Benzyl 4-oxopiperidine-l-carboxylate (5g, 21 mmol) in THF (50 ml) was cooled to 0C. Sodium hydride (1.1 g, 43 mmol), then iodomethane (3.0 ml, 47 mmol) was added slowly. Mixture was stirred at 0C for 2 hours, then slowly warm up to room temperature and stirred overnight. Saturated aq. NH4C1 solution was added and the product was extracted with EtOAc. The extract was washed with brine, dried over anhydrous sodium sulfate, and concentrated. The crude product thus obtained was purified by column chromatography on a 100 gram-size silica gel column, eluting with gradient EtOAc/hexane to afford the titled product as colorless oil.

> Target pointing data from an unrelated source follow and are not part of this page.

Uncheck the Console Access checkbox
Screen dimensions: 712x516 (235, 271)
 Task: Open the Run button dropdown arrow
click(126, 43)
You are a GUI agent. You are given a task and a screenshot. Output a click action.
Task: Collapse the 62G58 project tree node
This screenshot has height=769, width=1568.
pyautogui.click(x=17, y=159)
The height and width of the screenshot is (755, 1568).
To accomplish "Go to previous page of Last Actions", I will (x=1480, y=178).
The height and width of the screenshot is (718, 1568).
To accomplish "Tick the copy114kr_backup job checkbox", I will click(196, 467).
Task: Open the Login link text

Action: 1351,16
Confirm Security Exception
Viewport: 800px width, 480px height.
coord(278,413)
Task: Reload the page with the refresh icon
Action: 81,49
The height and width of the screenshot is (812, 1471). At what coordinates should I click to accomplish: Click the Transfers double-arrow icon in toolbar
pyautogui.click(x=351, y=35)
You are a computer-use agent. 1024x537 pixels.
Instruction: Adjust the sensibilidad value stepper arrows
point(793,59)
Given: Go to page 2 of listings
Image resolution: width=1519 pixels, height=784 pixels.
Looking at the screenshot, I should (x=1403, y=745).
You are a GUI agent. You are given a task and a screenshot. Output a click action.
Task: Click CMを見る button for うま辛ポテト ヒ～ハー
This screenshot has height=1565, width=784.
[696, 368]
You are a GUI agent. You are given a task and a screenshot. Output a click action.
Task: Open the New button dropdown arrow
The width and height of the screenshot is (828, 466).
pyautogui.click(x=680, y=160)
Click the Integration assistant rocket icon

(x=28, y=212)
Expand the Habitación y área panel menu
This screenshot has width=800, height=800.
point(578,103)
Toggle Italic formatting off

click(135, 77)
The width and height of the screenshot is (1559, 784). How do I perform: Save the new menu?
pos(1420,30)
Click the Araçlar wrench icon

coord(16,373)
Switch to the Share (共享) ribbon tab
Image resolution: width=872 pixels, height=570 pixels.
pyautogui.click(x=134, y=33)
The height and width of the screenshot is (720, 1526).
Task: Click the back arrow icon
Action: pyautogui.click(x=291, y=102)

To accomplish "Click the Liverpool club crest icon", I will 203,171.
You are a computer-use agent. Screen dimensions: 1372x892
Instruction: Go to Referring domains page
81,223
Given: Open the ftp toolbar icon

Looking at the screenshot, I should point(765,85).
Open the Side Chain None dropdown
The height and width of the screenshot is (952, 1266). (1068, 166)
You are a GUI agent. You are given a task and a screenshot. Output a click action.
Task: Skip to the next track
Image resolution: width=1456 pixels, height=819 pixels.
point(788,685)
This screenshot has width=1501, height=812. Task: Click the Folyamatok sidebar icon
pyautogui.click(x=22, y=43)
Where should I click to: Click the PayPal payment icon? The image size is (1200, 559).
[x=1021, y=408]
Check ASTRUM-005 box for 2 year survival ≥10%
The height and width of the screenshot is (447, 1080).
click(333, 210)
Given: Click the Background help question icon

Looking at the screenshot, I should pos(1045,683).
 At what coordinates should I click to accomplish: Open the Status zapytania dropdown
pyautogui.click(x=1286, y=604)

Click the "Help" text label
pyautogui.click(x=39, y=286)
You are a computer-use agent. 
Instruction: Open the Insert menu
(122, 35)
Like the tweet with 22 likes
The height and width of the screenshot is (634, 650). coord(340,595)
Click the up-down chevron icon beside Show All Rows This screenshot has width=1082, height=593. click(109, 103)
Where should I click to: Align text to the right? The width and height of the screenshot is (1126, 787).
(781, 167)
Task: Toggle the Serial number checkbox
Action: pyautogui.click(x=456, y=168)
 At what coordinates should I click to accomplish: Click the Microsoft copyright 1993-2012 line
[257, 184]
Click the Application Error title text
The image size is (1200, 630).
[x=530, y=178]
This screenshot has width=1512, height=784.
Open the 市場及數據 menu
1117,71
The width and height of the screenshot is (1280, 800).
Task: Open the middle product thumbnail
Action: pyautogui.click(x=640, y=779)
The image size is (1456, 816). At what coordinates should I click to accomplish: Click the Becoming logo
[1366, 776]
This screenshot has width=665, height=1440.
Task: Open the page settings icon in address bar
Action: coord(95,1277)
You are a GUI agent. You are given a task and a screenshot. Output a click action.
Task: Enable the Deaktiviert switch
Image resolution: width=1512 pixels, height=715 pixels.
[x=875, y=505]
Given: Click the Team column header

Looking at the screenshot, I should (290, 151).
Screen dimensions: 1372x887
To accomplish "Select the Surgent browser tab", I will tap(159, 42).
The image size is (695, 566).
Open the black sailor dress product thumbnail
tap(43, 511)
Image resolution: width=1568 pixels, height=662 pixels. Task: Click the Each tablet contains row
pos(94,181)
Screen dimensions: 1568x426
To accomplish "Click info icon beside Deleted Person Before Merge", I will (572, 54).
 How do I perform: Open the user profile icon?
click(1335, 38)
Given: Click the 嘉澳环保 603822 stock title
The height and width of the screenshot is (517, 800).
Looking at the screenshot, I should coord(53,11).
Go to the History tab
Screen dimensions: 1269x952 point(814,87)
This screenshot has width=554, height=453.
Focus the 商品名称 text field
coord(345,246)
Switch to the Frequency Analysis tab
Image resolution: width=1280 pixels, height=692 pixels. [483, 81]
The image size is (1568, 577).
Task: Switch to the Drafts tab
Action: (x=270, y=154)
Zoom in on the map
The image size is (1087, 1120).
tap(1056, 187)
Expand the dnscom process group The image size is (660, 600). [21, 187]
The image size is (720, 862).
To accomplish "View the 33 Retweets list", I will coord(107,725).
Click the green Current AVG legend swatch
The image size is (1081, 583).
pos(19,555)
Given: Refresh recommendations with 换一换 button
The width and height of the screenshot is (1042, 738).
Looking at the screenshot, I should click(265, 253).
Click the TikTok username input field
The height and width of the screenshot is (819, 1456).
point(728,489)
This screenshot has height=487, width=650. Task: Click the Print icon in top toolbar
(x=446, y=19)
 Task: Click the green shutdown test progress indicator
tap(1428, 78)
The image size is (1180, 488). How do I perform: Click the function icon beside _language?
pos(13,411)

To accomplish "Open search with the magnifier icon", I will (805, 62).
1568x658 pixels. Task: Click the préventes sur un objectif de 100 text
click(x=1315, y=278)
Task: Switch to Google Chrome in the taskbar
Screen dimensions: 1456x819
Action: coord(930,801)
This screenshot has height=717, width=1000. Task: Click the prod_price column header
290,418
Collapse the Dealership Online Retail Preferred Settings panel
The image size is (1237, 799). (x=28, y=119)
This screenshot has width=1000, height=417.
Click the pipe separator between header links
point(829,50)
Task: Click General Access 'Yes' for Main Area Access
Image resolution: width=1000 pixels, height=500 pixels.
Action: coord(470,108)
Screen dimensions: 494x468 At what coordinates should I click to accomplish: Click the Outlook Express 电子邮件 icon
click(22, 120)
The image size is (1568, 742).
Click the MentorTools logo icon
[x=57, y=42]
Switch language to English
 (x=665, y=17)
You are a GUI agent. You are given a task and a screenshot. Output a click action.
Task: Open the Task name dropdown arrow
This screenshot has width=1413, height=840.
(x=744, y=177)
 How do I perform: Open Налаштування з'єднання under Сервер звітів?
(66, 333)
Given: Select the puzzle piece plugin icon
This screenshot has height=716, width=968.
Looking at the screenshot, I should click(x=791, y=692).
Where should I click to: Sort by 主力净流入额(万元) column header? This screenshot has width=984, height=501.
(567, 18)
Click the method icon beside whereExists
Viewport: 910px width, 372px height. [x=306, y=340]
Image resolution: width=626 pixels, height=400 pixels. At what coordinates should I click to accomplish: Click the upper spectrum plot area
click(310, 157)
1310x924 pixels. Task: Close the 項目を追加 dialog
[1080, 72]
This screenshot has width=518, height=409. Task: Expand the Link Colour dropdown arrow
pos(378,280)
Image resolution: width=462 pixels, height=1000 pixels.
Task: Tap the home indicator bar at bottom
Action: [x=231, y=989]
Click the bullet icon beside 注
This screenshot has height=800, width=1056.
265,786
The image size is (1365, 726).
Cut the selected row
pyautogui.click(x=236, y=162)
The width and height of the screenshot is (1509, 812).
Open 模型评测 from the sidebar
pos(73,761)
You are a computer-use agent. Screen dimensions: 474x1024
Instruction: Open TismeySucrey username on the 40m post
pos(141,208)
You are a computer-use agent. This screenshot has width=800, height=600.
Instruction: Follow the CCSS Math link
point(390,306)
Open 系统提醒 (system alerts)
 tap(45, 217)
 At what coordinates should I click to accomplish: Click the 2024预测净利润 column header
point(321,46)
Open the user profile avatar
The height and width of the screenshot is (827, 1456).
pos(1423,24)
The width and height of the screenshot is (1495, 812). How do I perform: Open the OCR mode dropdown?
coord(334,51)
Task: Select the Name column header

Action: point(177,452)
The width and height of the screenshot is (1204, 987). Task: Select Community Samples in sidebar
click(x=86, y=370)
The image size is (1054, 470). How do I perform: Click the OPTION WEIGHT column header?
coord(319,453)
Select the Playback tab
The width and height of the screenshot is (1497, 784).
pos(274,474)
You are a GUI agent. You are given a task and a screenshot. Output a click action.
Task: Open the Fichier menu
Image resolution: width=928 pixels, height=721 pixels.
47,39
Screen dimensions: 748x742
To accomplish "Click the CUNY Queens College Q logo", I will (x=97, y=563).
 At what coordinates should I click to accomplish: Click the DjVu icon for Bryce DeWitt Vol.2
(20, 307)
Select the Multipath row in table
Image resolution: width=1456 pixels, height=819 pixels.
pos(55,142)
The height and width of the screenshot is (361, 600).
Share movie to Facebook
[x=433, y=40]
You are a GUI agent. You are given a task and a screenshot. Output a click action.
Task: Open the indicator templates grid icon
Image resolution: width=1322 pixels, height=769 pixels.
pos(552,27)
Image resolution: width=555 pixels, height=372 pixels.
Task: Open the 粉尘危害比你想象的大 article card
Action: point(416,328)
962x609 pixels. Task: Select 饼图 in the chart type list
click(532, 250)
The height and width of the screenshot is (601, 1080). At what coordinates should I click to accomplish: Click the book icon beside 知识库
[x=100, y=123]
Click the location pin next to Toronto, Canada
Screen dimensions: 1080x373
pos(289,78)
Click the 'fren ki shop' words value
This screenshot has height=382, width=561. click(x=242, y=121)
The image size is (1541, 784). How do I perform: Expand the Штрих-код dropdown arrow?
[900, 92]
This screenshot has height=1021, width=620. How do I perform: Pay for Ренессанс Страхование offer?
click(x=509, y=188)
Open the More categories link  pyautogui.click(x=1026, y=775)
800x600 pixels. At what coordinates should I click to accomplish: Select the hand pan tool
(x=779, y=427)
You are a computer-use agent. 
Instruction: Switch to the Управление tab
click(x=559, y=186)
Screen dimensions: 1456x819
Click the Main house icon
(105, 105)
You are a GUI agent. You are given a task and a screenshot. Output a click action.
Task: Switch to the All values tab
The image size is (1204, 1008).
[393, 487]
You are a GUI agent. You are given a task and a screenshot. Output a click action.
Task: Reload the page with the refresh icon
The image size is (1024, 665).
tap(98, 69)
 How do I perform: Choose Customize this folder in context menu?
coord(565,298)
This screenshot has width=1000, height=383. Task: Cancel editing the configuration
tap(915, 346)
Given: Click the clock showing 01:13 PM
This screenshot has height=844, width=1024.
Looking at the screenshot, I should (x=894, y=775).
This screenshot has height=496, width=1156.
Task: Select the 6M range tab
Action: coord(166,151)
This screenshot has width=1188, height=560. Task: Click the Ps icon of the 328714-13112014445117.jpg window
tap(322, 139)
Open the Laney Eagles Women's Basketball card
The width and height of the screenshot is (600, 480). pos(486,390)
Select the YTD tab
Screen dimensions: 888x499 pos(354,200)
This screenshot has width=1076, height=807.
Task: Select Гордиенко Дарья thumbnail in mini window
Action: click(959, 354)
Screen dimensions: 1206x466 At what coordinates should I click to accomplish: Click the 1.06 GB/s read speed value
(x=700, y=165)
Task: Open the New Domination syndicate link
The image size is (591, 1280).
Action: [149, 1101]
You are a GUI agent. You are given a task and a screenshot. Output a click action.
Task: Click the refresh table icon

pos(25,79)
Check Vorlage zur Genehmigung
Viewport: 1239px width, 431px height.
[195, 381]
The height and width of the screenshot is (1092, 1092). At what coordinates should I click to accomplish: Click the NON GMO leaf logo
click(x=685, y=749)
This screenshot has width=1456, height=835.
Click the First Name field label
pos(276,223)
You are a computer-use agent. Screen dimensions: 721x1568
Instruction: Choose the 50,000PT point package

19099-93-5, The synthetic route of 19099-93-5 has been constantly updated, and we look forward to future research findings.

Reference：
Patent; MERCK SHARP & DOHME CORP.; ALI, Amjad; LO, Michael Man-Chu; LIM, Yeon-Hee; STAMFORD, Andrew; KUANG, Rongze; TEMPEST, Paul; YU, Younong; HUANG, Xianhai; HENDERSON, Timothy J.; KIM, Jae-Hun; BOYCE, Christopher; TING, Pauline; ZHENG, Junying; METZGER, Edward; ZORN, Nicolas; XIAO, Dong; GALLO, Gioconda V.; WON, Walter; WU, Heping; WO2014/101373; (2014); A1;,
Piperidine – Wikipedia
Piperidine | C5H11N – PubChem

With the rapid development and complex challenges of chemical substances, new drug synthesis pathways are usually the most effective.140645-24-5,(S)-3-(Aminomethyl)-1-N-Boc-piperidine,as a common compound, the synthetic route is as follows.

To the solution of 5-bromothiazole-2-carboxylic acid (scheme 8-33 compound S1, 458 mg, 2.2mmol) and tert-butyl (S)-3-(aminomethyl)piperidine-1-carboxylate (scheme 8-33 compound S2, 429 mg, 2.0mmol) in DCM (15.0 mL) at 0 C, HATU (912 mg, 2.4mmol) was added, followed by addition of DIEA (3.6mmol). The mixture was stirred for 1 h. The volatiles were evaporated under reduced pressure. The residue was diluted with ethyl acetate (60mL) and washed with saturated NaHCO3, water and brine. The organic solution was dried over MgSO4. The solution was filtered and the filtrate was concentrated. The remaining material was purified to afford 513 mg of title product. LC (method A): tR = 2.30 min. LC/MS (EI) m/z: [M + H]+ 404.06, 406.09.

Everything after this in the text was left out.